--- Start PROVIDED ENTRIES ---

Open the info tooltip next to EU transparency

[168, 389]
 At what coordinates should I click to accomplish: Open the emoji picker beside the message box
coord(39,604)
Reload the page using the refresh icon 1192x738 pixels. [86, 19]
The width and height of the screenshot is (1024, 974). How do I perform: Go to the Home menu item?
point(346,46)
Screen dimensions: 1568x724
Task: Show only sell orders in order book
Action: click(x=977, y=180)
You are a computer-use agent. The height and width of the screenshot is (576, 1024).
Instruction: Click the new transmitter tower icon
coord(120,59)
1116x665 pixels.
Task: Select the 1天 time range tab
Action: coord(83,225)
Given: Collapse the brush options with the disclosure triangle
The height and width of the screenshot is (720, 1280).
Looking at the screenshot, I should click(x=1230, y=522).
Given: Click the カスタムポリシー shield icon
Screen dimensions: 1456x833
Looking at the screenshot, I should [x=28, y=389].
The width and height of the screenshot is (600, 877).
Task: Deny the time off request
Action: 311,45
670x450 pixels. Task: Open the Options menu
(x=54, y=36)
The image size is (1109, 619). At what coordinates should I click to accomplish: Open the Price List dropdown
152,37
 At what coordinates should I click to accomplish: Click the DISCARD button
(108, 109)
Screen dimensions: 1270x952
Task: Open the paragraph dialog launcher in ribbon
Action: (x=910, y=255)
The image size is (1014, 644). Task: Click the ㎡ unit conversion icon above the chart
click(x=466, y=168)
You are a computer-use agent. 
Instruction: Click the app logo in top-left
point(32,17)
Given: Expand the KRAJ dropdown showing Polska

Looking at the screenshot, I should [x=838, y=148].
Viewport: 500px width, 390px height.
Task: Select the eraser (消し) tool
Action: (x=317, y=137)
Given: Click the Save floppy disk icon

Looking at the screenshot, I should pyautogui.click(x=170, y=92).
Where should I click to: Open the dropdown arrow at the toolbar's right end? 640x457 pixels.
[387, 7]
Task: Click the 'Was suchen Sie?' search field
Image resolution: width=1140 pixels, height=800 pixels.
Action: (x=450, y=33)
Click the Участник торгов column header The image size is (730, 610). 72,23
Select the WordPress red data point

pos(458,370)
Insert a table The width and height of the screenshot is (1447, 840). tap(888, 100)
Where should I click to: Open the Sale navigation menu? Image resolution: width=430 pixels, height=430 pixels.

--- End PROVIDED ENTRIES ---

REQUIREMENTS: Present every line of the records above as a JSON list of strings, one string per line, omitting any blank lines.

WRITTEN RESPONSE:
[
  "Open the info tooltip next to EU transparency",
  "[168, 389]",
  " At what coordinates should I click to accomplish: Open the emoji picker beside the message box",
  "coord(39,604)",
  "Reload the page using the refresh icon 1192x738 pixels. [86, 19]",
  "The width and height of the screenshot is (1024, 974). How do I perform: Go to the Home menu item?",
  "point(346,46)",
  "Screen dimensions: 1568x724",
  "Task: Show only sell orders in order book",
  "Action: click(x=977, y=180)",
  "You are a computer-use agent. The height and width of the screenshot is (576, 1024).",
  "Instruction: Click the new transmitter tower icon",
  "coord(120,59)",
  "1116x665 pixels.",
  "Task: Select the 1天 time range tab",
  "Action: coord(83,225)",
  "Given: Collapse the brush options with the disclosure triangle",
  "The height and width of the screenshot is (720, 1280).",
  "Looking at the screenshot, I should click(x=1230, y=522).",
  "Given: Click the カスタムポリシー shield icon",
  "Screen dimensions: 1456x833",
  "Looking at the screenshot, I should [x=28, y=389].",
  "The width and height of the screenshot is (600, 877).",
  "Task: Deny the time off request",
  "Action: 311,45",
  "670x450 pixels. Task: Open the Options menu",
  "(x=54, y=36)",
  "The image size is (1109, 619). At what coordinates should I click to accomplish: Open the Price List dropdown",
  "152,37",
  " At what coordinates should I click to accomplish: Click the DISCARD button",
  "(108, 109)",
  "Screen dimensions: 1270x952",
  "Task: Open the paragraph dialog launcher in ribbon",
  "Action: (x=910, y=255)",
  "The image size is (1014, 644). Task: Click the ㎡ unit conversion icon above the chart",
  "click(x=466, y=168)",
  "You are a computer-use agent. ",
  "Instruction: Click the app logo in top-left",
  "point(32,17)",
  "Given: Expand the KRAJ dropdown showing Polska",
  "Looking at the screenshot, I should [x=838, y=148].",
  "Viewport: 500px width, 390px height.",
  "Task: Select the eraser (消し) tool",
  "Action: (x=317, y=137)",
  "Given: Click the Save floppy disk icon",
  "Looking at the screenshot, I should pyautogui.click(x=170, y=92).",
  "Where should I click to: Open the dropdown arrow at the toolbar's right end? 640x457 pixels.",
  "[387, 7]",
  "Task: Click the 'Was suchen Sie?' search field",
  "Image resolution: width=1140 pixels, height=800 pixels.",
  "Action: (x=450, y=33)",
  "Click the Участник торгов column header The image size is (730, 610). 72,23",
  "Select the WordPress red data point",
  "pos(458,370)",
  "Insert a table The width and height of the screenshot is (1447, 840). tap(888, 100)",
  "Where should I click to: Open the Sale navigation menu? Image resolution: width=430 pixels, height=430 pixels."
]